Michael Egenton, longtime head of government affairs at the New Jersey Chamber of Commerce, said the manufacturing bank crisis — which has been unfolding since Gov. Phil Murphy gave his budget address — should affect how the state move forward.
Speaking at New Jersey’s Ramapo College Tuesday morning at a public hearing on the fiscal year 2024 budget, Egenton told Senate Budget and Appropriations Chairman Paul Sarlo (D-Wood-Ridge) that the state must prepare for a recession – and that the $10 billion budget surplus should be reserved for business issues.
“Given the new economic uncertainty brought on by the banking crisis, the State House believes that the $10 billion surplus should be directed only toward programs that directly support our state’s economy,” he said. “If the banking crisis worsens and financial institutions pull back on lending, which many leading economists predict could happen, our New Jersey companies, including many small businesses, will need help.”
Egenton said some economists have put the chance of a recession this year at 65% – a significant increase from a few weeks ago.
Egenton reiterated a long-standing desire for the state to supplement the unemployment insurance fund, something many states have done — a desire, he said, that only grows in the face of an economic downturn that will undoubtedly hurt the business community.
“The $10 billion surplus should be used for items like replenishing the state’s unemployment insurance fund, which many states have done, instead of raising the business payroll tax,” he said. “The current payroll tax increase only adds to the economic stress and uncertainty of the business community.”
Egenton said the surplus could also be used to create a grant fund that would provide working capital to entrepreneurs and business owners in every industry and region, an idea the chamber has long proposed.
“The state House is in support of Governor Murphy’s proposed measures to help business owners in urban areas hit hard by the pandemic, as well as programs that revitalize New Jersey’s main streets and downtowns,” Egenton said. “We support initiatives that support businesses in our Shore towns as they contribute so much to the state’s overall economy.”
Among other comments, Egenton said:
- “The state House especially commends the governor for repeating his promise to allow the corporate business tax increase at the end of 2023. Now, it’s up to members of the state Legislature to do the right thing and pass this in June . “
- “We recommend that NJ Transit fares be held steady for the sixth year in a row; however, the state must establish a sustainable funding source for NJ Transit’s future operating budget.”
- “We welcome the governor’s announcement to provide parents with increased child care tax credits, which will enable many parents to return to work and help ease labor shortages.”
- “We need to sort out how New Jersey treats low-tax intangible global income.

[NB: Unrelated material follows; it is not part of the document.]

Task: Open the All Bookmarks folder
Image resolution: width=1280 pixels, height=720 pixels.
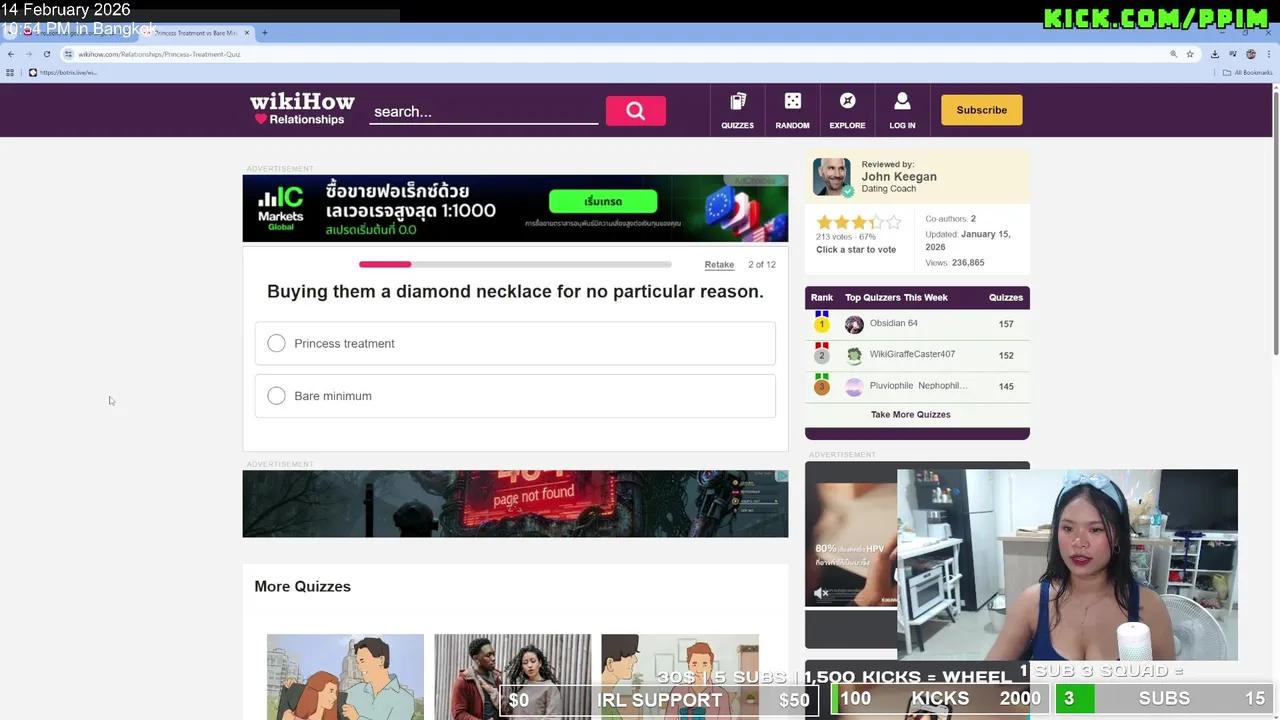Action: point(1247,73)
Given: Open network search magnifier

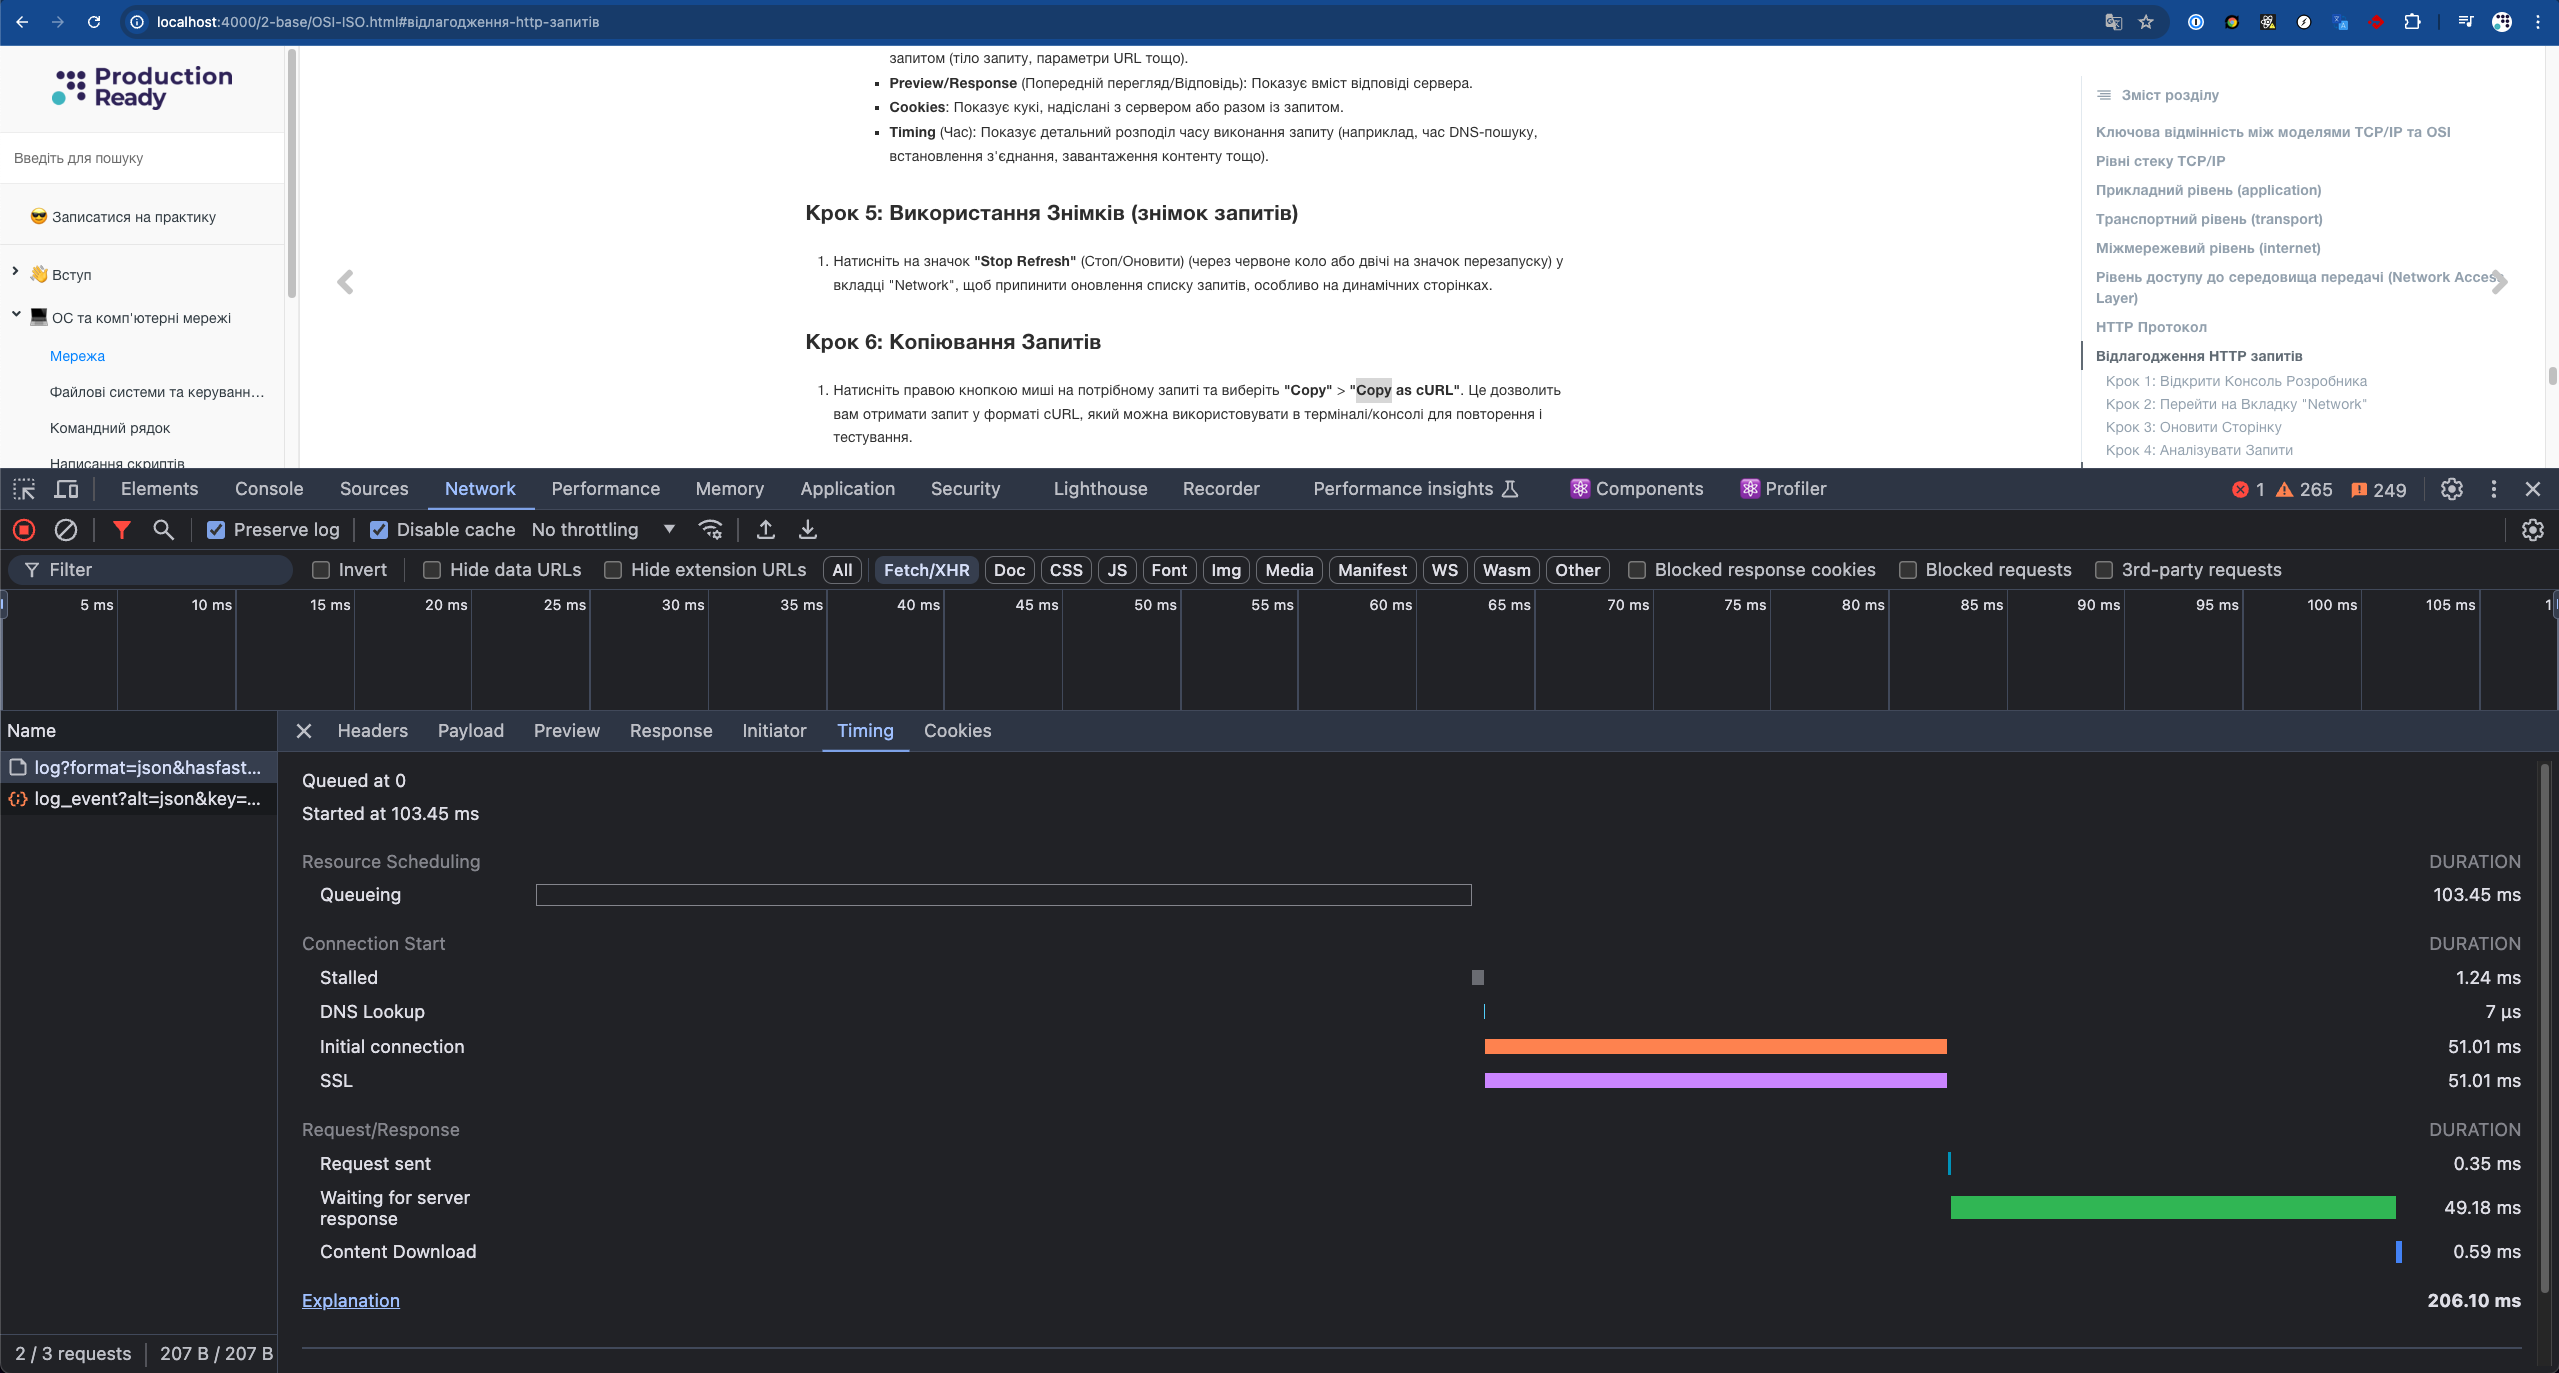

Legislation has currently been introduced that would make New Jersey more competitive. We welcome an offline chat to discuss this in more detail with you and our member tax experts.”
Egenton concluded his remarks by repeating his request for redundancy.
“Once again, the New Jersey Chamber of Commerce calls on our leaders to consider the prudent use of the $10 billion surplus — and only for programs that ensure our economy can properly weather the potentially worsening economic storm caused by from the banking crisis”, he said. “And, that our companies, especially the small ones, are the beneficiaries of the surplus through the programs and initiatives that come to their aid.
“If we want to create a ‘future’ New Jersey, as Governor Murphy noted in his budget speech, simply doing more of the same as in previous budgets will make change difficult. More aggressive actions are needed to improve our image and the way our citizens think about the state. Additional support for the business community will do just that.”